Japon. Un chercheur autorisé à créer des embryons hybrides animaux-humains



Objectif : créer de nouvelles sources d’organes destinés à la transplantation, contourner la pénurie mondiale de donneurs d’organes et ainsi sauver des milliers de patients en attente d’une greffe. Mais créer des embryons d’animaux dotés de cellules humaines pose nombre de questions.

« Il faut procéder par étapes, avec prudence. Cela permettra de dialoguer avec le public, qui se sent anxieux et préoccupé ». Tetsuya Ishii, chercheur en sciences politiques à l’université d’Hokkaido, au Japon, met le doigt sur l’incroyable résonance que vont avoir – dans la société de son pays, mais aussi la communauté internationale -, les travaux du chercheur Hiromitsu Nakauchi.

Ce scientifique, spécialisé dans les cellules-souches, va en effet recevoir une aide gouvernementale pour la création d’embryons d’animaux contenant des cellules humaines et leur transplantation dans des animaux de substitution. Autrement dit, des embryons hybrides animal-humain.

La pratique, jusqu’ici interdite, a été autorisée au Japon voici quelques semaines.

Pourquoi de telles recherches, dont le simple intitulé fait froid dans le dos ? Pour déboucher sur de nouvelles sources d’organes destinés à la transplantation, explique la revue scientifique Nature – en d’autres termes, pour contourner la pénurie mondiale de donneurs d’organes et ainsi sauver des milliers de patients sur liste d’attente.

Restent quatre questions fondamentales : comment procéder ? est-ce que cela peut fonctionner ? quels sont les risques ? et surtout, comment résoudre la question éthique de ces pratiques ?

1. Comment créer de tels embryons hybrides ?

Hiromitsu Nakauchi, qui dirige des équipes à l’Université de Tokyo et à l’Université Stanford en Californie, prévoit de cultiver des cellules humaines dans des embryons de souris et de rat, puis de les transplanter chez des animaux de substitution. Objectif : créer des animaux avec des organes constitués de cellules humaines qui pourront être transplantées dans l’homme.

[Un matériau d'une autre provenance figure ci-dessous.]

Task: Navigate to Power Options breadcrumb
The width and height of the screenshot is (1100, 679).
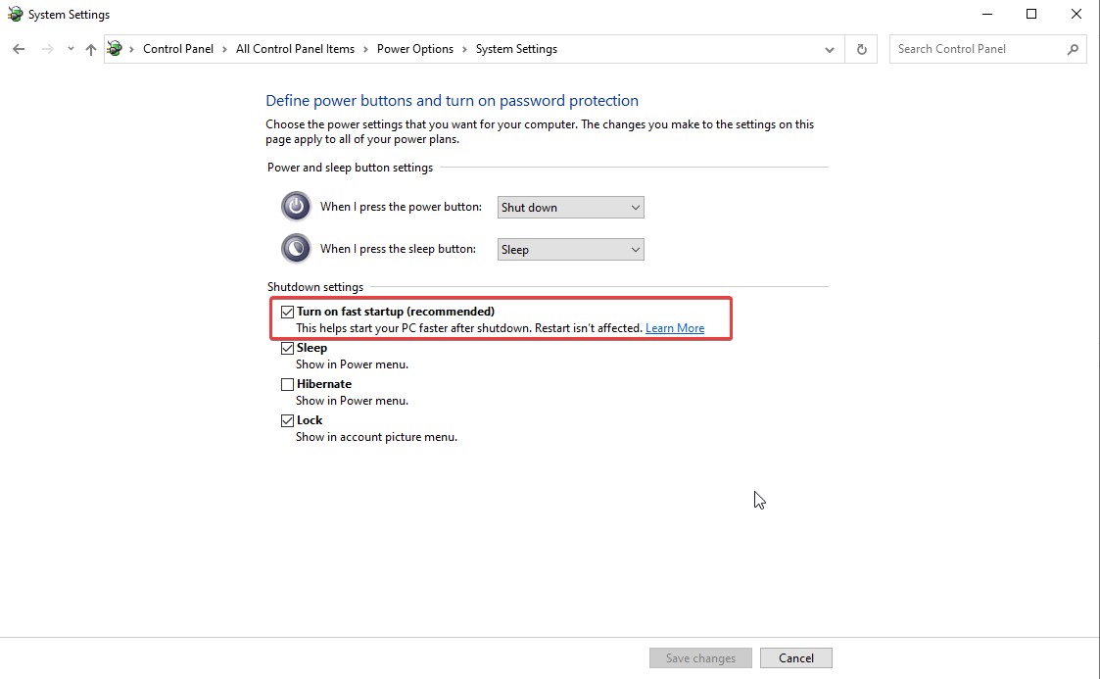Action: tap(415, 48)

L’idée est en fait de créer un embryon animal dépourvu du gène nécessaire à la production d’un organe donné – comme le pancréas par exemple – puis à injecter des cellules-souches humaines de cet organe dans l’embryon animal. Ces cellules sont celles qui ont été reprogrammées à un état embryonnaire et peuvent donner naissance à presque tous les types de cellules. À mesure que l’animal se développe, il utilise les cellules humaines pour fabriquer l’organe.

Hiromitsu Nakauchi explique qu’il va procéder lentement, en plusieurs étapes.

Dans un premier temps, il prévoit de cultiver des embryons de souris hybrides jusqu’à 14 jours et demi, au moment où les organes de l’animal sont pour la plupart formés et presque terminés. Il fera ensuite les mêmes expériences chez le rat, faisant croître les hybrides à court terme, environ 15 jours et demi. Enfin, le chercheur japonais demandera l’approbation du gouvernement pour faire pousser des embryons hybrides chez le porc pendant 70 jours.

2. Est-ce que cela peut fonctionner ?

Pas sûr. En 2017, Nakauchi et ses collègues ont injecté des cellules-souches de souris dans l’embryon d’un rat incapable de produire un pancréas.

Le rat a formé un pancréas entièrement constitué de cellules de souris. Nakauchi et son équipe ont transplanté ce pancréas dans une souris conçue pour le diabète. L’organe produit par le rat était capable de contrôler le taux de sucre dans le sang, guérissant efficacement le diabète de la souris. Une réussite, donc.

Mais… il n’est pas facile de faire croître des cellules humaines chez une autre espèce. En 2018, Nakauchi et son équipe ont annoncé qu’ils avaient introduit des cellules-souches humaines dans des embryons de mouton conçus pour ne pas produire de pancréas. Mais les embryons hybrides, développés pendant 28 jours, ne contenaient que très peu de cellules humaines et rien ne ressemblait à des organes.

Ceci est probablement dû à la distance génétique entre l’homme et le mouton, explique le scientifique japonais.

« Comprendre la base moléculaire et développer des stratégies pour surmonter cette barrière sera nécessaire pour faire avancer le domaine », confirme Jun Wu, qui étudie les chimères homme-animal à l’université du Texas Southwestern Medical Center à Dallas.

3. Quels sont les risques inhérents à ces expériences ?

Nombre de chercheurs craignent que les cellules humaines implantées dans un animal se déplacent au-delà des organes ciblés, se propageant dans son cerveau et affectant son fonctionnement.

À cela, Hiromitsu Nakauchi répond que ces préoccupations ont été prises en compte dans la conception de l’expérience. « Nous essayons de générer des organes ciblés, alors les cellules ne vont que dans le pancréas », affirme-t-il.